The Canadian women will face the United States, an 8-7 winner over Greece in
the other semi, in Friday's final.
"They're a very big team, very strong team, they have a lot of experience
from the past Olympics," said Oaten. "Us and the Russians have been
the only two teams that have beaten them all year."
Calgary's Emily Csikos scored three goals while Dominique Perreault of
Montreal, Christine Robinson of Lachine, Que., and Marina Radu of
Pointe-Claire, Que., added singles for Canada (5-0-1).
The Canadians led 4-1 early in the second quarter. Russia outscored the
Canadians 3-1 in the third to tie the score at 5-5 going into the fourth.
The Canadian run at the tournament is especially sweet after failing to qualify
for the Beijing Olympics, losing 5-2 to 2004 Olympic runner-up Greece 5-2 in
their final attempt to get to the Games.
Canada finished fifth in the inaugural Olympic women's water polo competition
in 2000 and placed seventh in 2004.
The Canadian women have won gold at FINA World Cup events in the past.

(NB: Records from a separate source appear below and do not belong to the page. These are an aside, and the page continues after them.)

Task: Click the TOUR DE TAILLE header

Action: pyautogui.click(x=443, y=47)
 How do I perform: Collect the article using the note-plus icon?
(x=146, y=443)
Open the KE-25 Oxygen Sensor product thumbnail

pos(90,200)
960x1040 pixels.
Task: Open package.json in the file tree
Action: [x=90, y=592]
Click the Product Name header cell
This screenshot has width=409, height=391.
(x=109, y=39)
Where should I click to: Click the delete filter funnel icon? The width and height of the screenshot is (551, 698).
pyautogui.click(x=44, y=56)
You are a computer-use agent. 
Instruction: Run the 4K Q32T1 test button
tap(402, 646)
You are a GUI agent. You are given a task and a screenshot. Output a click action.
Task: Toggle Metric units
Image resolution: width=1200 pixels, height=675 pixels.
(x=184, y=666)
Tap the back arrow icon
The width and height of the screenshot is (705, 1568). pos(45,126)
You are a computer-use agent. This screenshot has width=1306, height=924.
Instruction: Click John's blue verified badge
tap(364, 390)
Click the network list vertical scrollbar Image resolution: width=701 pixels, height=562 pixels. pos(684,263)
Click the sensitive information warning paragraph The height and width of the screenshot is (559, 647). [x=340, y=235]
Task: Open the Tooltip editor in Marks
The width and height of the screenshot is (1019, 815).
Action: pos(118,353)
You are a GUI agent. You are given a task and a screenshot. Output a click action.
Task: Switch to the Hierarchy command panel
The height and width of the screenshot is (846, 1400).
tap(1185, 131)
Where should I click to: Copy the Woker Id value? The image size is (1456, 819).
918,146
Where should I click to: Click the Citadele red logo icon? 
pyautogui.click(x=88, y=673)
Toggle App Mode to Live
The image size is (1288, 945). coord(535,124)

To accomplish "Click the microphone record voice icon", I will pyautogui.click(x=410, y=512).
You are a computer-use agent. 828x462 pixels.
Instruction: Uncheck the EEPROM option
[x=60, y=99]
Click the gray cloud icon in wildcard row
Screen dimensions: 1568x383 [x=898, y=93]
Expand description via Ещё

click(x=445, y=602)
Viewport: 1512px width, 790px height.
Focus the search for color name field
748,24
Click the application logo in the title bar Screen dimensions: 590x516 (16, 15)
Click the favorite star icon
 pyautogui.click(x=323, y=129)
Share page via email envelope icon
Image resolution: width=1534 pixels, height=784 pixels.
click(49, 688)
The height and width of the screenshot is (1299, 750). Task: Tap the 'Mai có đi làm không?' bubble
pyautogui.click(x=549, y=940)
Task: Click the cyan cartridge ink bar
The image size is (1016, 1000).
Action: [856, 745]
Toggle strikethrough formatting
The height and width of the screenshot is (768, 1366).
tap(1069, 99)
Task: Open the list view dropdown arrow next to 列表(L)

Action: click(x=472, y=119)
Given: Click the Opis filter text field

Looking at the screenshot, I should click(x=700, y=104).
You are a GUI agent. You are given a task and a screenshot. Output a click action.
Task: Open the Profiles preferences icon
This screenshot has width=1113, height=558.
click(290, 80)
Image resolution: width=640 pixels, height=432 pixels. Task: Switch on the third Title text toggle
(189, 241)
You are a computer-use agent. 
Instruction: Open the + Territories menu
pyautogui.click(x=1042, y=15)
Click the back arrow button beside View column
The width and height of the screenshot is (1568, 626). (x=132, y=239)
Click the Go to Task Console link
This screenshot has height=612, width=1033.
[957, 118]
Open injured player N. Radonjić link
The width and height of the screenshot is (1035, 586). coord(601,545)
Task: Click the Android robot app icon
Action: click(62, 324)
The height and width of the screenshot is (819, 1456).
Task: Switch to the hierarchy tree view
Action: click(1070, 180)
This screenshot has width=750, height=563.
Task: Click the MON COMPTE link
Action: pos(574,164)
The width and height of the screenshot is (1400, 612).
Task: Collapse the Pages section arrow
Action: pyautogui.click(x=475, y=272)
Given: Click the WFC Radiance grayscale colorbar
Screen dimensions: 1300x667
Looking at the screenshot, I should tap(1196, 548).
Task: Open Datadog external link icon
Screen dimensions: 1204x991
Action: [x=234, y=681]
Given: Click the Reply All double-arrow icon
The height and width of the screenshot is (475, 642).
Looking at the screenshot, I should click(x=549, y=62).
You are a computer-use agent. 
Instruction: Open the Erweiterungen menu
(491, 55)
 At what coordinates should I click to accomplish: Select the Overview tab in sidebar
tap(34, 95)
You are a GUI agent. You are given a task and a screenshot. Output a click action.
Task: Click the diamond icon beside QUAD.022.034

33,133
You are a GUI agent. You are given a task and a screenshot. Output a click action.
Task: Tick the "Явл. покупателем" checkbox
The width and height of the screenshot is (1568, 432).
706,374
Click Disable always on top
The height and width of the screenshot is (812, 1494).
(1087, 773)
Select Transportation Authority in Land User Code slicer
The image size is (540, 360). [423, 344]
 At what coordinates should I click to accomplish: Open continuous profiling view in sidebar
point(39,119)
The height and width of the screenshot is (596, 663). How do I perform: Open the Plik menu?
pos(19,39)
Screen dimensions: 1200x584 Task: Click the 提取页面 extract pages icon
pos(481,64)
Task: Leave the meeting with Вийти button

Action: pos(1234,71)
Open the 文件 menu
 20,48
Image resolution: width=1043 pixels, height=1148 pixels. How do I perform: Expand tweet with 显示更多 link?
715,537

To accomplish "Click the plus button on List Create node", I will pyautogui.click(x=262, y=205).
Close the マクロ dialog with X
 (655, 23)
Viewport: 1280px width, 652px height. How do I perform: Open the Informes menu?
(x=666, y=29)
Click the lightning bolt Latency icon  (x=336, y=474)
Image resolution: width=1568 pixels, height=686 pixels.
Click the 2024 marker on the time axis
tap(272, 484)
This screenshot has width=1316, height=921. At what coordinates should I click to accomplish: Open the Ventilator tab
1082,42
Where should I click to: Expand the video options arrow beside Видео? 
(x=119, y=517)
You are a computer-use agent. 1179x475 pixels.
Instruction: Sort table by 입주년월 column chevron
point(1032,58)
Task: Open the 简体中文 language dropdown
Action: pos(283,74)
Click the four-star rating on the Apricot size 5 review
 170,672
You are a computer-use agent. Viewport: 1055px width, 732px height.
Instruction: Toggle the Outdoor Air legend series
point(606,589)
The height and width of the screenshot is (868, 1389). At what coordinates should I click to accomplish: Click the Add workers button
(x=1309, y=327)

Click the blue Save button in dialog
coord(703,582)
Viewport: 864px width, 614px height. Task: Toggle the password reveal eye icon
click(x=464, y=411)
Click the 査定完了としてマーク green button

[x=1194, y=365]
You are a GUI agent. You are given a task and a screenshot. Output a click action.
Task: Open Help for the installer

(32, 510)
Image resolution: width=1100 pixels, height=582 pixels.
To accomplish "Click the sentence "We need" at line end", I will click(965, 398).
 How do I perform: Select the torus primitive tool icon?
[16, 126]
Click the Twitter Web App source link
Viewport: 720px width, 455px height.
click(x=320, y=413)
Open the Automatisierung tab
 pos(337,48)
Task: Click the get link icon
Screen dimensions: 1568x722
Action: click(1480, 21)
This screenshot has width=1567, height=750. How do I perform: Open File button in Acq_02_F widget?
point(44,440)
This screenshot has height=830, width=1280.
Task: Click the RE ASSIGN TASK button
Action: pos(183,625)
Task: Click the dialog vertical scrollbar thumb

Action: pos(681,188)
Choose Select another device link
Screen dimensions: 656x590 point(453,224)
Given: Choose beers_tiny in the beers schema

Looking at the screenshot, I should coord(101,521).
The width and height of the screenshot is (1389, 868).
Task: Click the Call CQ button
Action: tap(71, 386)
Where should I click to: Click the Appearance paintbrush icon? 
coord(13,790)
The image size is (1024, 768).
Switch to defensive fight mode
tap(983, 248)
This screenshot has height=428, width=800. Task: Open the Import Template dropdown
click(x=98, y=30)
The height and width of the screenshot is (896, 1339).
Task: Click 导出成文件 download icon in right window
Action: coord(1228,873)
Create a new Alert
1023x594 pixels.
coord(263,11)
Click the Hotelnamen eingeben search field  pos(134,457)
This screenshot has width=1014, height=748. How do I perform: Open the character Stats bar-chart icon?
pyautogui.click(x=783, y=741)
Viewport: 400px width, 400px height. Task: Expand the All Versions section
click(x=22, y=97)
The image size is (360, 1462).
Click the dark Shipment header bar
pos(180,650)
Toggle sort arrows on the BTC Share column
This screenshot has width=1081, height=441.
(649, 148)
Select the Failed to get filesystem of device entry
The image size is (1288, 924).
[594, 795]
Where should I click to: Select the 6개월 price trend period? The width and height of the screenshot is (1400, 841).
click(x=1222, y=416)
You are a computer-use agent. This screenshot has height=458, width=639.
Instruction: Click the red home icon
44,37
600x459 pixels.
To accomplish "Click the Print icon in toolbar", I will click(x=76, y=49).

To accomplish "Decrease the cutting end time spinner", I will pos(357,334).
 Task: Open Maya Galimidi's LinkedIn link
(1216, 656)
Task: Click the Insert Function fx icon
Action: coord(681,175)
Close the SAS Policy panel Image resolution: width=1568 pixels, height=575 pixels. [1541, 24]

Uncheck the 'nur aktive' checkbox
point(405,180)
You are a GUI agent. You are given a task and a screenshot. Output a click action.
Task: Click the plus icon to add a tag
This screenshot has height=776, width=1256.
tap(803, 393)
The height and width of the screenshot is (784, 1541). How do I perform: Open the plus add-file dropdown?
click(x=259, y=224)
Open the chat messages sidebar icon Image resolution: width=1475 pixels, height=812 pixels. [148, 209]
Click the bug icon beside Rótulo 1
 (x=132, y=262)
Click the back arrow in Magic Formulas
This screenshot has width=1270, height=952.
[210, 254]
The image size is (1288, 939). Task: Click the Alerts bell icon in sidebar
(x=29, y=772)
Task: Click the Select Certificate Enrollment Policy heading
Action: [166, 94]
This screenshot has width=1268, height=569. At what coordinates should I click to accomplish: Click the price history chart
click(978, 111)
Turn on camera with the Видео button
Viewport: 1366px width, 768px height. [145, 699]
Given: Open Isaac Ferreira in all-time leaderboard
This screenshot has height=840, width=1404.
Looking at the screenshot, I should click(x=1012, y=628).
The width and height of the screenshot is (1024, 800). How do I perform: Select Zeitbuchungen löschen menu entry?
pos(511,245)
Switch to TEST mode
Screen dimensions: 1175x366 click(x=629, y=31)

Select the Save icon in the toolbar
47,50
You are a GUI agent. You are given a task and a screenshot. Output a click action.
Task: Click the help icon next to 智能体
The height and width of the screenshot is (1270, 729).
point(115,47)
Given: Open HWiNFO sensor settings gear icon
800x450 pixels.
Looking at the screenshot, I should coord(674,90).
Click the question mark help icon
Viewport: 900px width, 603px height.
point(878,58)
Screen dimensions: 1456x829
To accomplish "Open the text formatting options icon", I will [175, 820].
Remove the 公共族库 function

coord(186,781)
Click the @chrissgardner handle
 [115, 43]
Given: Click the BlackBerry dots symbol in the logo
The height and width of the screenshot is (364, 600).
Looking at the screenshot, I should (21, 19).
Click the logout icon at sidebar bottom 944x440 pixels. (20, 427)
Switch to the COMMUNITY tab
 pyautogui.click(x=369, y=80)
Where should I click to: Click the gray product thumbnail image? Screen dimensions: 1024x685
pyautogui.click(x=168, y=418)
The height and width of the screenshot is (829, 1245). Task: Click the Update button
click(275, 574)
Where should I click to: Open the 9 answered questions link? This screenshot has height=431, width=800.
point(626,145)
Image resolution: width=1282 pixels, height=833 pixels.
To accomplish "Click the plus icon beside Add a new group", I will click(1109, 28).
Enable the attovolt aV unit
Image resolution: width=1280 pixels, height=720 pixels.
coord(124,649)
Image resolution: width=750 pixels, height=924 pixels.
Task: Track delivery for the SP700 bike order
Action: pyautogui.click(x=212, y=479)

They were second at the 1991 world championships, third in 2001 and third in
2005 when the world championship was in Montreal.
Back in the pool, Montreal's Audrey Lacroix set her second Canadian record of
the week, finishing seventh in the women's 200-metre butterfly heat with a time
of 2:06.67. That bettered her previous mark of 2:06.83 set at the 2007 World
University Games. Lacroix earlier reclaimed the 100 butterfly Canadian mark.
Mary Descenza won the preliminaries with a world-record time of 2:04.14
Later in the day, Lacroix went on to qualify for the final by finishing eighth
in the semi-finals in 2:06.85.
In the men's 100-metre freestyle, co-defending champion Brent Hayden of
Vancouver secured a spot in the final by finishing fifth in the semis in 47.88.
Alain Bernard of France qualified first in 47.27.